» **WHAT YOU SHOULD DO**
Find how many lines of the entries contain the word "field", then report that figure alone.
┌──
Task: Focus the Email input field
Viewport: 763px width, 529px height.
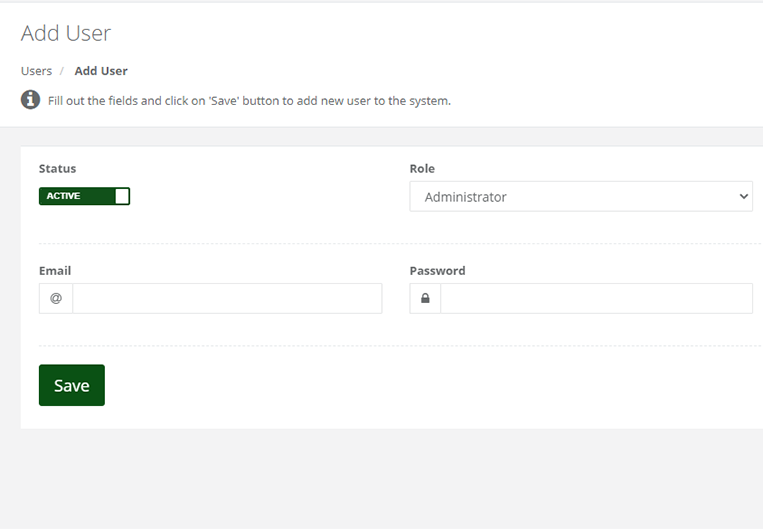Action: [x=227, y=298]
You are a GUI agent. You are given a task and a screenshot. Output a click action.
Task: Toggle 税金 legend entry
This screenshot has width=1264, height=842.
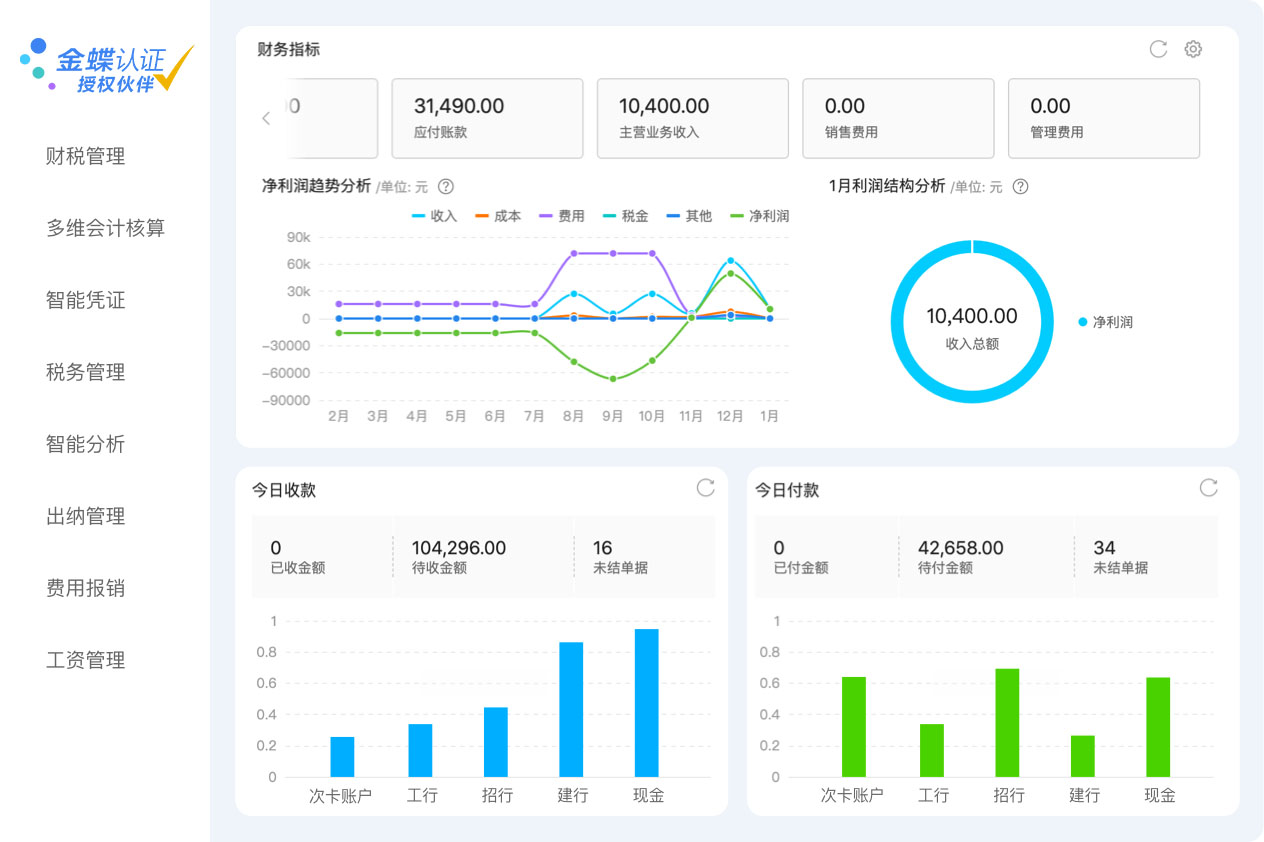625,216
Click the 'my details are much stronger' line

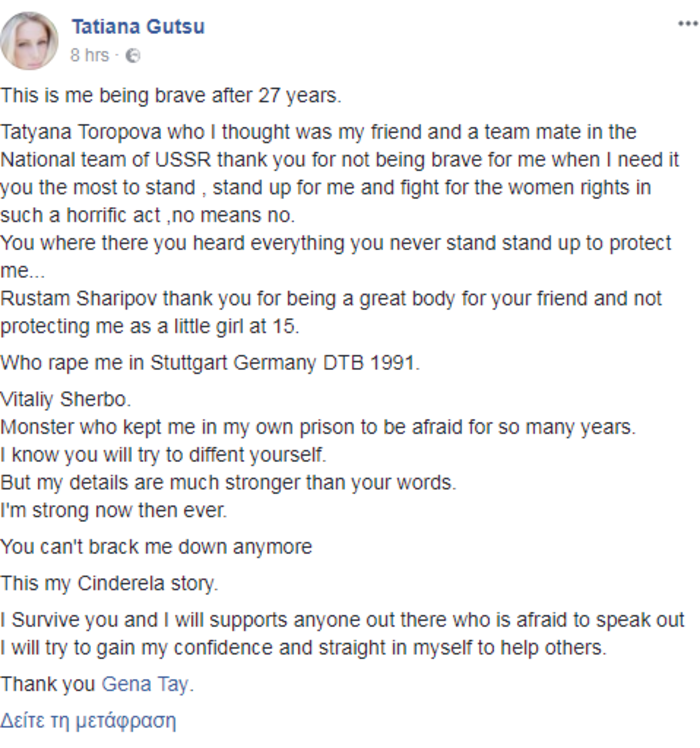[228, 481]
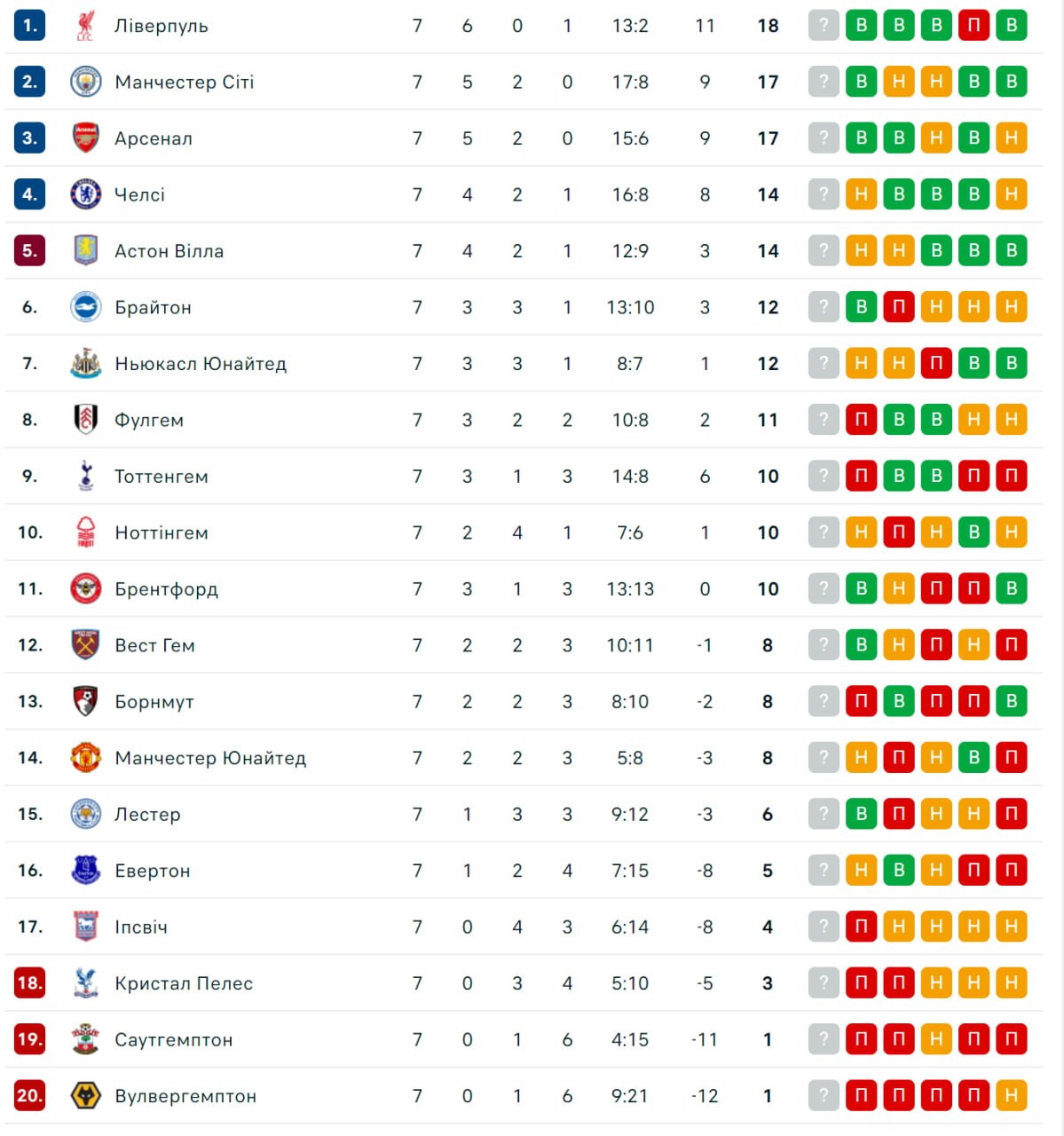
└──
┌──
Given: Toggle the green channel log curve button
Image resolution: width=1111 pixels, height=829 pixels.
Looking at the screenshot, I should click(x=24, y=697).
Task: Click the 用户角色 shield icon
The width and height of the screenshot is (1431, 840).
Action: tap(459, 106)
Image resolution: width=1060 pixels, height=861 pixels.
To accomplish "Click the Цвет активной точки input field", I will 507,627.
└──
» **SOLUTION TO THIS TASK**
2